The GOP thinks that President Barack Obama’s nuclear policy is "dangerously weak" toward Tehran’s anti-American Islamic regime, according to Politico.
"I want to start [the Iran] discussion Thursday, and hopefully we’ll bring the bill up," said Republican Sen. Lindsey Graham of South Carolina, adding that in any event he hopes incoming Senate Majority Leader Mitch McConnell will push for new Iran sanctions in January.
Democrats, who will control the Senate until January, are expected to throw out the legislation. They believe that renewed pressure on Iran to cut back on its nuclear program will lead to Iranians walking away from the negotiating table and eventually to war, Politico says.
Although a group of Democrats backed GOP measures for stiff new sanctions against Iran earlier this year, Senate Majority Leader Harry Reid has managed to keep them under control. But the GOP plans to go on the offensive against a nuclear deal after the lame-duck session.
"The Hill has a lot of power to make things miserable for the president," said Mark Dubowitz, executive director of the Foundation for the Defense of Democracies, which advises the GOP on Iran legislation.
A year ago in Geneva, the U.S. and five other world powers — Russia, China, France, Great Britain, and Germany — struck a deal with Iran, expiring Nov. 24, that put a hold on its nuclear program in exchange for the lifting of certain financial sanctions.

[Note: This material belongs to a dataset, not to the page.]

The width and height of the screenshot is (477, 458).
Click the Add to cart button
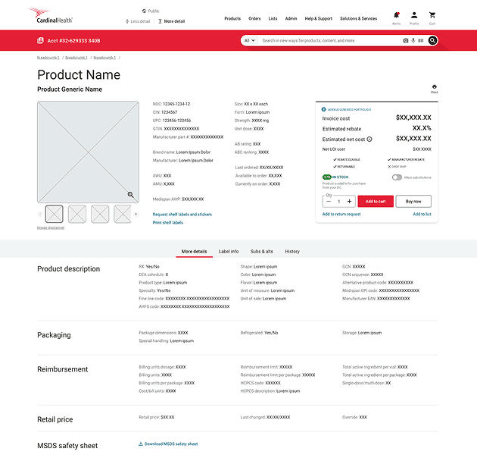[x=376, y=202]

Last weekend, Secretary of State John Kerry met with Iranian officials in Oman in an effort to hammer out a new long-term agreement that would allow Iran to continue with its nuclear energy program without having the ability to build an atomic bomb.

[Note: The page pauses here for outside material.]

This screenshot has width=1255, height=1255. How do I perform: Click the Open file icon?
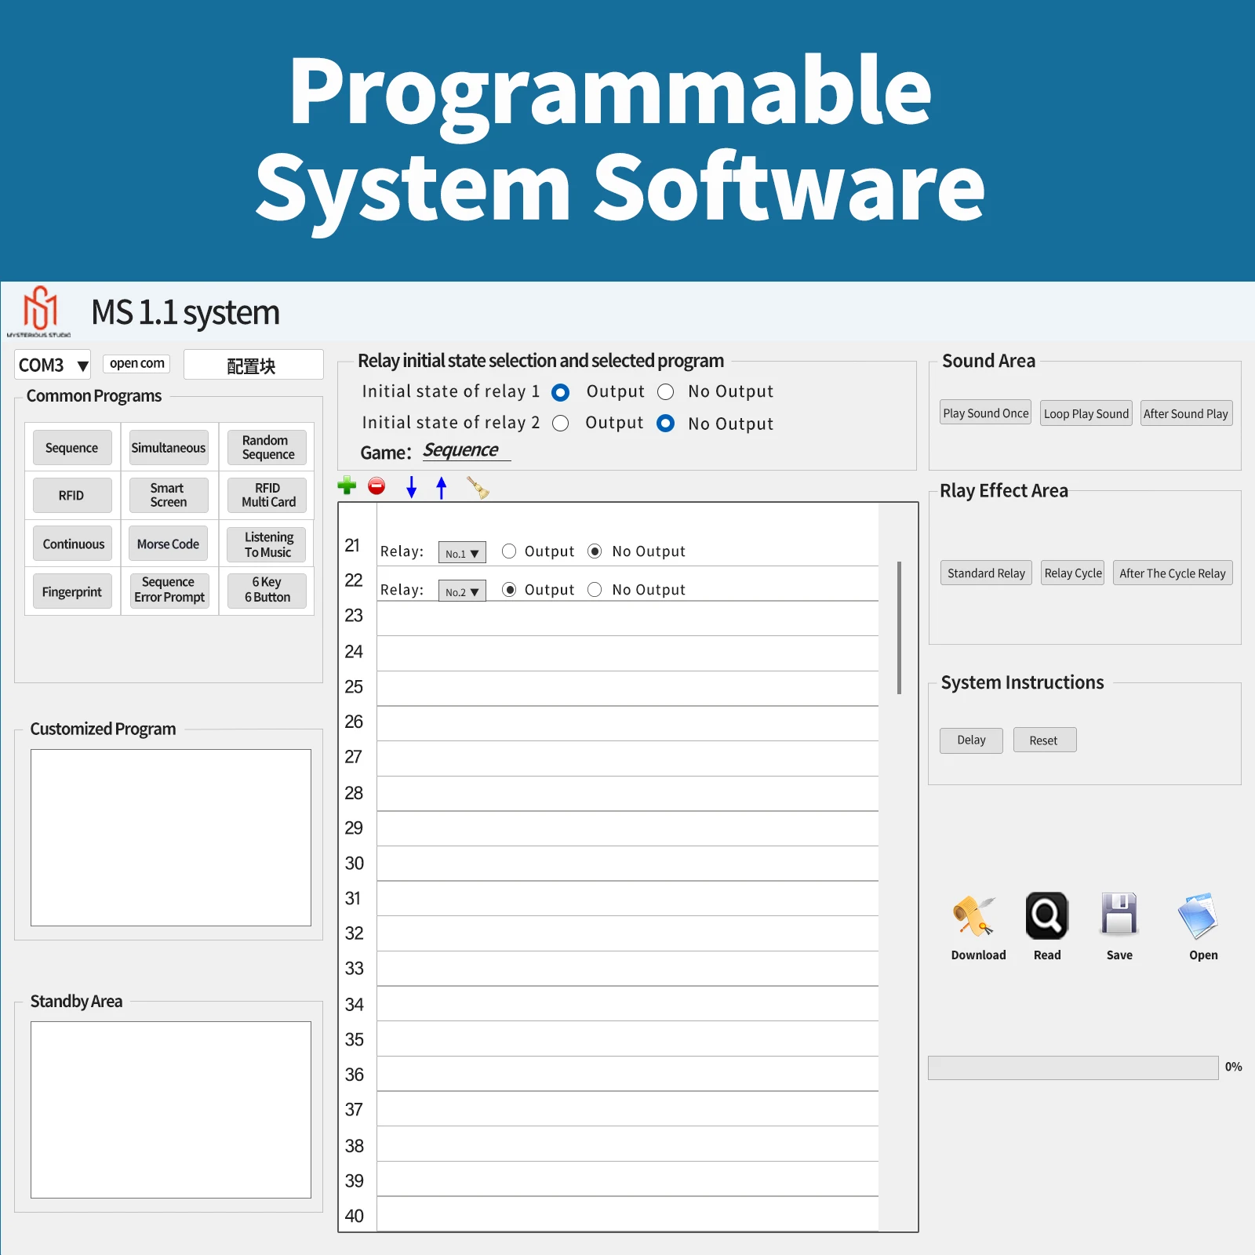(x=1198, y=915)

However, the discussions apparently did not go well, and a planned press conference at the end of the talks was canceled, according to Politico.
"As best I can tell, [there was] no progress," said Gary Samore, a former Obama White House aide who handled the Iranian nuclear dealings and is now president of United Against a Nuclear Iran. Samore believes that the interim deal, which has already been extended once in July, will be extended again into 2015.
Sources tell Politico that another extension would likely lead to the GOP introducing a Senate bill similar to one sponsored last year by Foreign Relations Committee Chairman Robert Menendez and Sen. Mark Kirk, and backed by 15 Democrats, that called for new sanctions against Iran if it violates the interim deal or abandons negotiations altogether.
However, a senior administration official warns that Republicans could be leading the U.S. down a dangerous path by blocking a long-term deal with the Iranians.
"You’re going to vote no — what’s that a vote for?" said the official. "So you think we should go to war?"